Last week, Dr. Tim Waring helped lead an international workshop on growing an applied science of cultural evolution for a sustainable future. The workshop was the culminating event of an applied working group project, funded by the Cultural Evolution Society (CES) Transformation Fund, and led by Dr Rebecca Koomen (University of Dundee) and Dr Tim Waring (University of Maine). Hosted by the Max Planck Institute for Evolutionary Anthropology in Leipzig (Feb 6-8, 2024), the workshop and the larger working group project contribute to the ongoing work of the Sustainability Working Group of the CES, and the applied science network Evolve and Sustain.

The project started in earnest this fall with a series of online focus groups with participants in the domains of government, education, community, NGOs, business, and grassroots groups. Starting from a simple set of key concepts from the science of cultural evolution, these groups met to discuss how to apply cultural evolution to sustainability, and the benefits and challenges of doing so in their domains. The lessons learned, and the relationships formed provided the basis for the workshop.

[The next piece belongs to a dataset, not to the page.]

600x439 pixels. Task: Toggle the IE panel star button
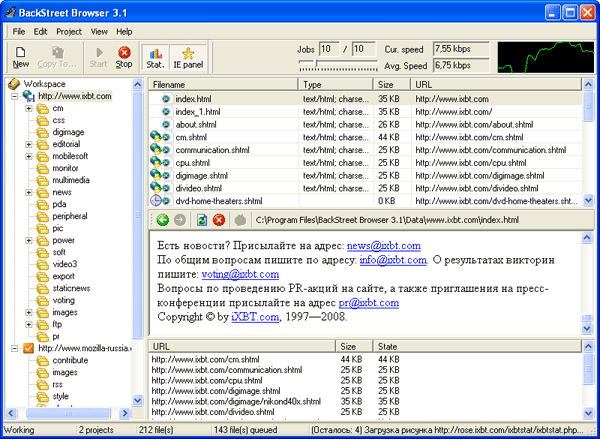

A group of participants discuss the benefits, challenges and methods for applying cultural evolutionary science to sustainability problems.

The workshop included guidance and instruction on effective researcher-practitioner collaborations from collaboration scholar and expert Adam Seth Levine, and an interactive art session with Chilean artist Antonia Lara, discussions and comparison of the lessons learned across domains, and work to develop new applied tools that leverage cultural evolution for sustainability impact. The workshop was also attended by variety of interested practitioners including experts from Environmental Defense Fund, and Rare.org with professional experience in making behavioral and social change for environmental sustainability, as well as sustainability education scholars, environmental grassroots organizers, and others.

Participants shared ideas for visual communication through an interactive art session.

The workshop broke new ground and the effort to build a useful applied science of cultural evolution has taken an important step forward. We learned a lot from trying, and sometimes failing, to meet in the middle. And failure was the point. We must start from failure to learn how to succeed. So, we are not ready with amazing new tools or interventions to save the world, but we do have more clarity about how to find and build those tools, and a greater appreciation for the appetite among practitioners for the tools we might create.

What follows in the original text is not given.